The above are my go-tos in new projects anyhow since they are killer good and fast.

  • I don't get how a test runner can be "ultra fast". Surely all the time is taken by the tests, not calling the test functions?

    • At work we've tried switching to vitest, and it's 1.5-2x slower than Jest (I think it's related to our very large and circular module graph), so performance is very much a your-mileage-may-vary thing.

      2 replies →

    • > Surely all the time is taken by the tests, not calling the test functions?

      Calling tests has overhead. Also knowing how to schedule and parallelize tests with dependencies is not as "simple".

  • I wish Oxfmt supported plugins. Prettier's plugin API is one of the worst APIs I've ever worked with. I'm eager to switch to a different formatter with a better plugin API (and I need plugins).

the other tools are for testing, bundling, linting and formatting. Previously you would use different tools from very different open source projects for these things, with different configurations, update cycles etc. Now it's all covered by one simple toolchain. Vite+ is basically the "boring but works" stack, while also being more performant and with less configuration required.
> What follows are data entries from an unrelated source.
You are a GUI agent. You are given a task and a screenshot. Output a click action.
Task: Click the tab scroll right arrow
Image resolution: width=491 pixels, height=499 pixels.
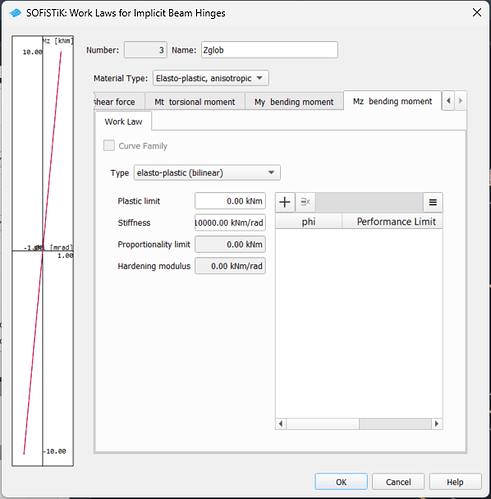(x=460, y=100)
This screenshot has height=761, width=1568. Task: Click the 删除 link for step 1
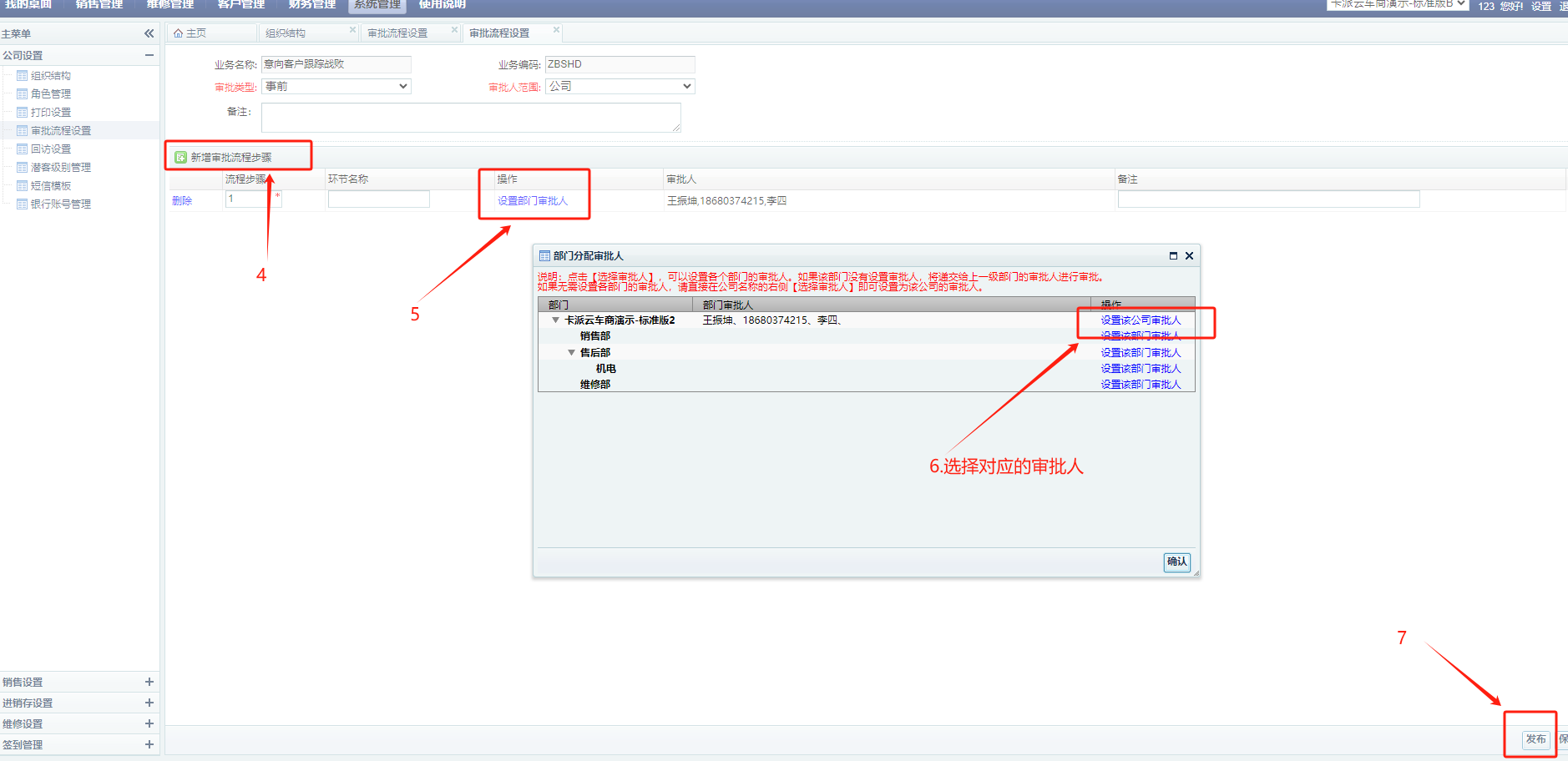[182, 201]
It's a linter, a code formatter, a tester, and a bundler. What exists in your "boring" stack that's more boring than that?
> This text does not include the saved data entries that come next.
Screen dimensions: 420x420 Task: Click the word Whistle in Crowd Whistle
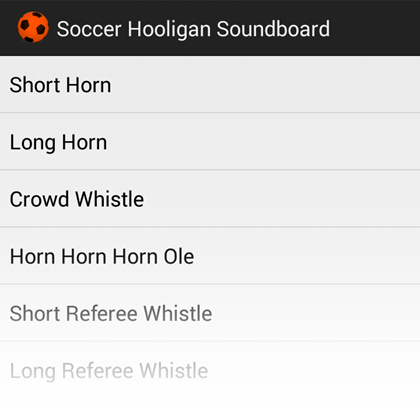[x=110, y=199]
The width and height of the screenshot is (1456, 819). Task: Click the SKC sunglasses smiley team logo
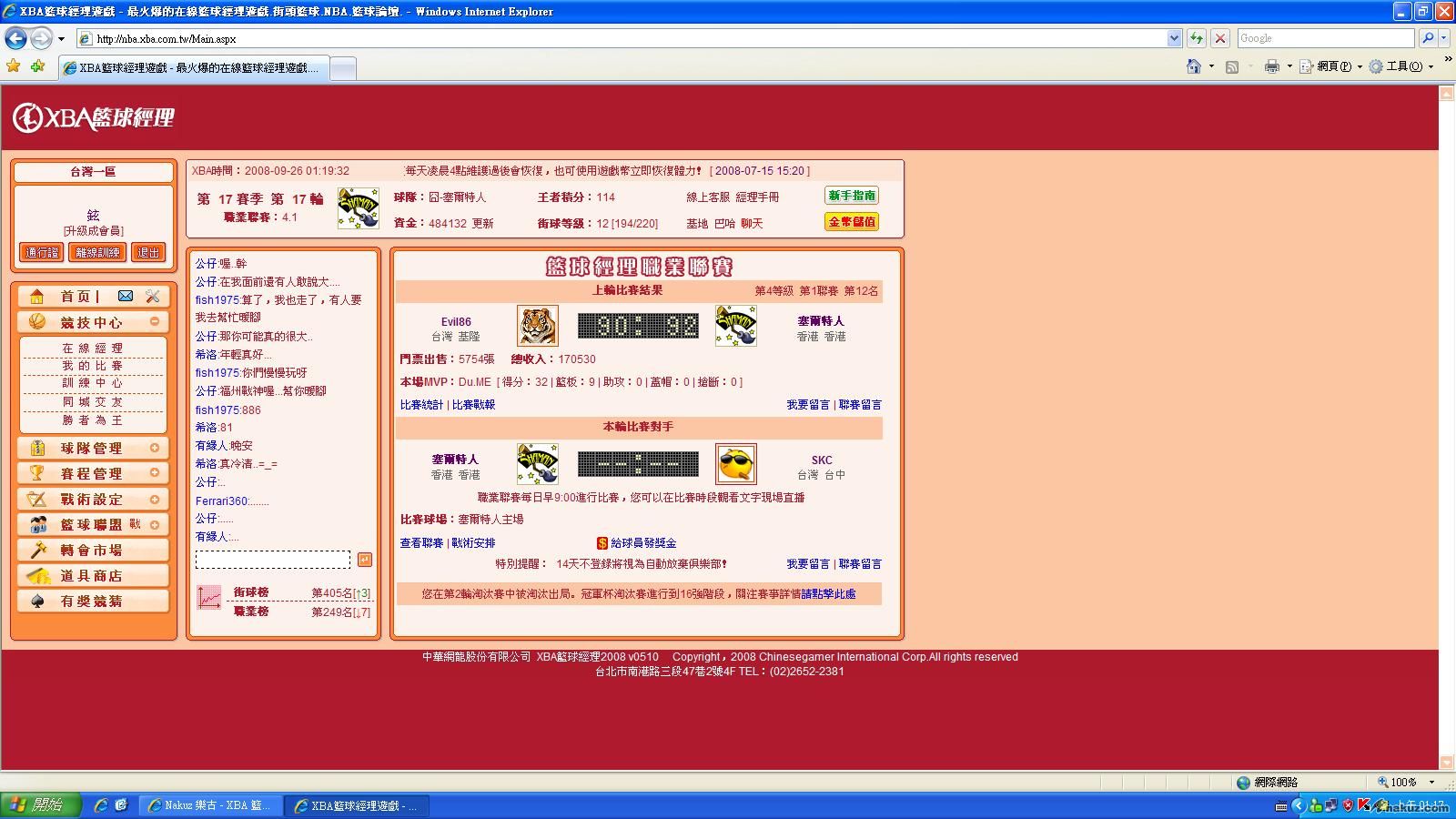735,464
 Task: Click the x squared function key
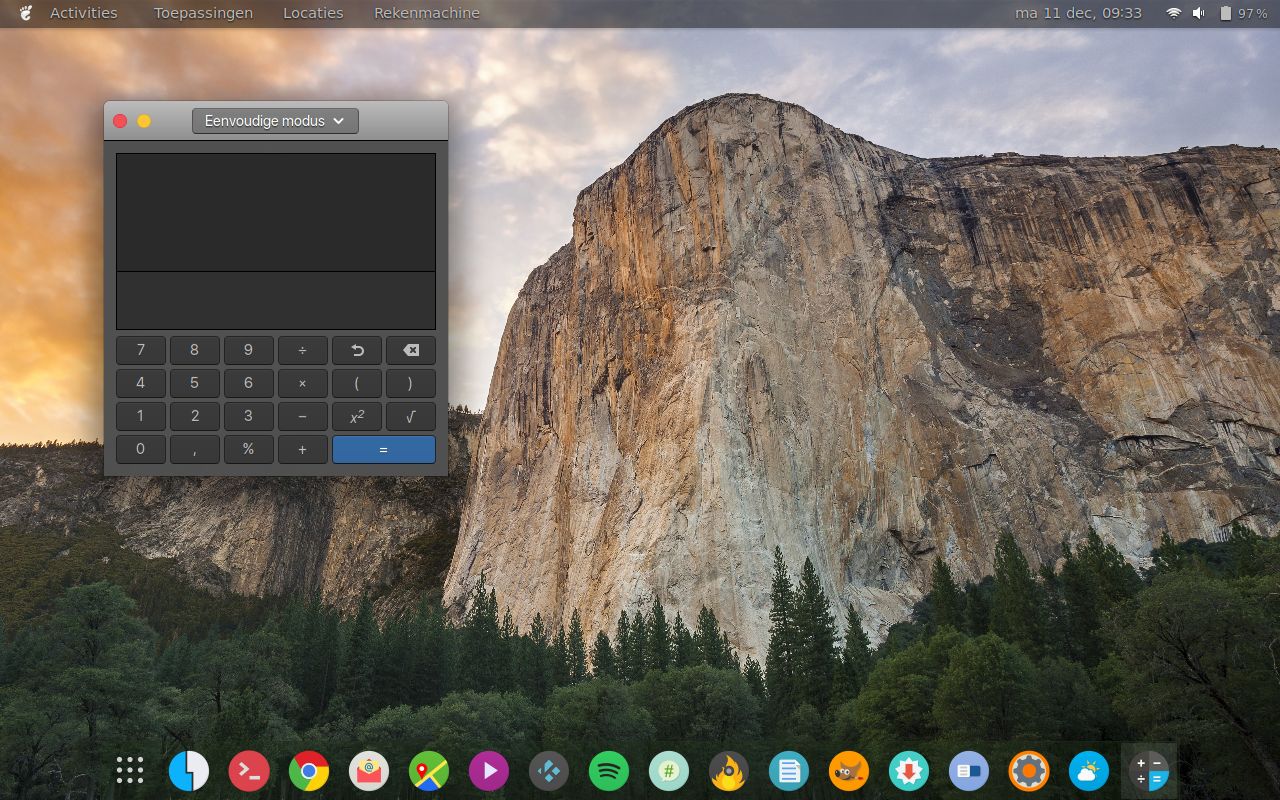pyautogui.click(x=356, y=416)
I’ve bounced off Vite because I don’t see a big advantage over esbuild. (I also use Deno.) What do you find useful?

That's what I liked from Bun's proposition. A single binary that just works. Hopefully the others take notice.

> Vite, Vitest, Rolldown, tsdown, Oxlint, and Oxfmt

You already use the first, the second you should be using and has existed for years - it's a jest-compatible runner integrated to Vite.

Rolldown is a part of Vite already (since version 8, alongside other implementing tools like lightnincss).

The ox* suite are native replacements for eslint and prettier. The latter has existed for years. Both of them aim to be drop-in compatible soon.

This is a boring stack.

FWIR, prior to the purchase by Vercel (or was it Cloud flare?), Vite+ was going to be a convenient, no fuss, low movement way set up projects that they sold to businesses for funding.

  • > This is a boring stack.

    I think the boring stack would skip the need for most of these. That is 5 different tools to write TypeScript in order to get some HTML, CSS and JavaScript for things that are not covered by modern web standards. Not including the frameworks itself which mostly have the same goal.

Fear not, engineer! Recently some smart folks invented something called BackRub that’ll soon solve all your problems! Soon you’ll be able to find information in even less than time than it takes you to type a comment and out yourself as clueless!

I'm currently experimenting with a stack combining assistance, ASP.NET Razor Pages, and htmx, specifically to avoid dealing with the complexities of the modern frontend stack.

AI eliminates a lot of the tedium, grinding tasks, while HTML partials and htmx complement each other perfectly.

Not having to manage frontend framework, SSR states is incredibly liberating. Sprinkle in some vanillla js and redraw specific parts of the page as needed... done

A "push" towards a boring stack? That won't happen because the hype cycle trends towards new tools like water down a river. But if you're looking, I can't recommend Rails enough in 2026. Built on web standards, it's quietly pushing the framework forward and is so much less maintenance than modern JS apps.

I guess I'm just an old man pumping my fist and yelling at the clouds at this point, but I think compartmentalizing every possible aspect of development and then making each one of those as complex as possible lead AI in the bureaucratic deterioration of the trade.